There were many Inquisitions—also lowercased—and inquiring author Murphy (Are We Rome?: The Fall of an Empire and the Fate of America, 2007, etc.) traces the tentacles of the righteous persecution of “heretical depravity” up to the present, when the fallout from 9/11 especially reawakened the urge for surveillance, censorship, torture and a general “us versus them” mentality. The author first explores the three institutions that bore the name: the Medieval Inquisition, put into effect in 1231 by Pope Gregory IX in order to quash the heretical Cathars in southern France; the Spanish Inquisition, launched by King Ferdinand and Queen Isabella in 1478; and the Roman Inquisition, taken up with relish under Pope Paul III, in 1542, and intended to stop the dissemination of heretical thought and print.
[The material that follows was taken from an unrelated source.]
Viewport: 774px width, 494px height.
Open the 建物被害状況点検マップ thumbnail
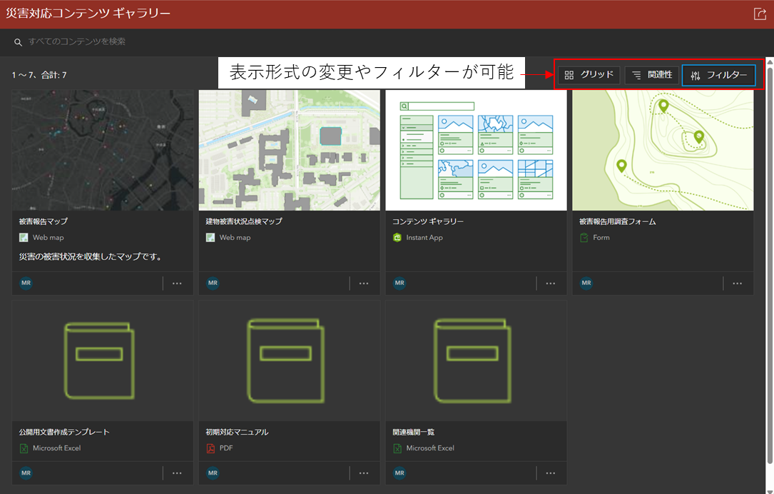(289, 150)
While the persecution of the Cathars lasted only a century and was completely successful (“Have you ever met a Cathar?”), the Spanish Inquisition perfected the art of torture under Tomás de Torquemada, culminating in the expulsion of the Jews and Muslims from Spain and the spread of global inquisition to the Americas. The Roman Inquisition had to stem the flood of Reformation ideas pouring out of the new printing presses, resulting in a massive buildup of archives that have only been opened to visiting scholars since 1998. The Holy Office would be the relentless persecutor of scientists and free thinkers, from Galileo to Graham Greene. Murphy visits the modern incarnation of the Vatican’s inquisition, the Congregation for the Doctrine of the Faith, headed by Cardinal Joseph Ratzinger from 1981 onward, which decrees on matters of cloning, same-sex marriage, etc.
Entertaining, lively chronicle of the Inquisition, touching on a wide variety of issues across the centuries.